* _EXERCISE DETAILS_:
Find out how many lines of the material contain the string "with" and give only that figure.

====================

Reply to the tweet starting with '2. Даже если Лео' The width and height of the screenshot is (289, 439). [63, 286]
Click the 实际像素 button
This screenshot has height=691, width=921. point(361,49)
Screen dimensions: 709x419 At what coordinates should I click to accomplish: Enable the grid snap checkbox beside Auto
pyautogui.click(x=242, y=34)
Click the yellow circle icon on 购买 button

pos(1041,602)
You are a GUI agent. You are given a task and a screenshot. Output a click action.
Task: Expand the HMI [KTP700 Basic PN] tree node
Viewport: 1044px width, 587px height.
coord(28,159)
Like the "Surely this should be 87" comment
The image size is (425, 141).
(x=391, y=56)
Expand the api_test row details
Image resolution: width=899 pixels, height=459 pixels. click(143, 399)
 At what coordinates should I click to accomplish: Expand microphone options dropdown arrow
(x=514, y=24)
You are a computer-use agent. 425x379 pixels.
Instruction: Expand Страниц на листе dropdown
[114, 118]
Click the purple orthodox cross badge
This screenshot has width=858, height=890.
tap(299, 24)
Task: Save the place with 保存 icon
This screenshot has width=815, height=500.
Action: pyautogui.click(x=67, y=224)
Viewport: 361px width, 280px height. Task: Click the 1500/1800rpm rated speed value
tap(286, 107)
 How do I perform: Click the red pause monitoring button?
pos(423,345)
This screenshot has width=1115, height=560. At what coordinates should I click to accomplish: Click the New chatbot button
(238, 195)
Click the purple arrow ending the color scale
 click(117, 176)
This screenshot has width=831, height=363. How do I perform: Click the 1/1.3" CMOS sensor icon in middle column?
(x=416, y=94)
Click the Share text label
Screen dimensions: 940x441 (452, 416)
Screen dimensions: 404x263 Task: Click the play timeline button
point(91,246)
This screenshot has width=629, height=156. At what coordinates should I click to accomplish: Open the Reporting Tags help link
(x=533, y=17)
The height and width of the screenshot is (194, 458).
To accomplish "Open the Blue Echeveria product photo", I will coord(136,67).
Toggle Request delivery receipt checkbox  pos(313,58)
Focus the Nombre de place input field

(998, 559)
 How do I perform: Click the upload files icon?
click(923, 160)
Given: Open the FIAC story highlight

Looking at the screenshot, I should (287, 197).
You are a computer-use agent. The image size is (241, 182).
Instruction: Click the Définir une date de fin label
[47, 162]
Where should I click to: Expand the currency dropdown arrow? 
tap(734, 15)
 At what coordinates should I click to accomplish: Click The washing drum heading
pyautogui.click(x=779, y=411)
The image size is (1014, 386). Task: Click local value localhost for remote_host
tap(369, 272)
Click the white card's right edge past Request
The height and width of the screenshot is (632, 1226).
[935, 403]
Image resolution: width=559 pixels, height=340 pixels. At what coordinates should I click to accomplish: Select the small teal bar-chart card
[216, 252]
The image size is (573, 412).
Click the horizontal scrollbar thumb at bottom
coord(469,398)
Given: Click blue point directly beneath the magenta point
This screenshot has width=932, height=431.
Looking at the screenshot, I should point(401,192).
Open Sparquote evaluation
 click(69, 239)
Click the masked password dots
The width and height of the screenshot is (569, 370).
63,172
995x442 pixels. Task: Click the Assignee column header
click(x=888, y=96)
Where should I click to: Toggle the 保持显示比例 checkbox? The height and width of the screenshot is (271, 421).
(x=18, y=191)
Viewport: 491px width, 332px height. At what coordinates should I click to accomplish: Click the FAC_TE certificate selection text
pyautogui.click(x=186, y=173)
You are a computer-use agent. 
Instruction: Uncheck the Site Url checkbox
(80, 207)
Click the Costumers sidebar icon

====================

* _SOLUTION_:
2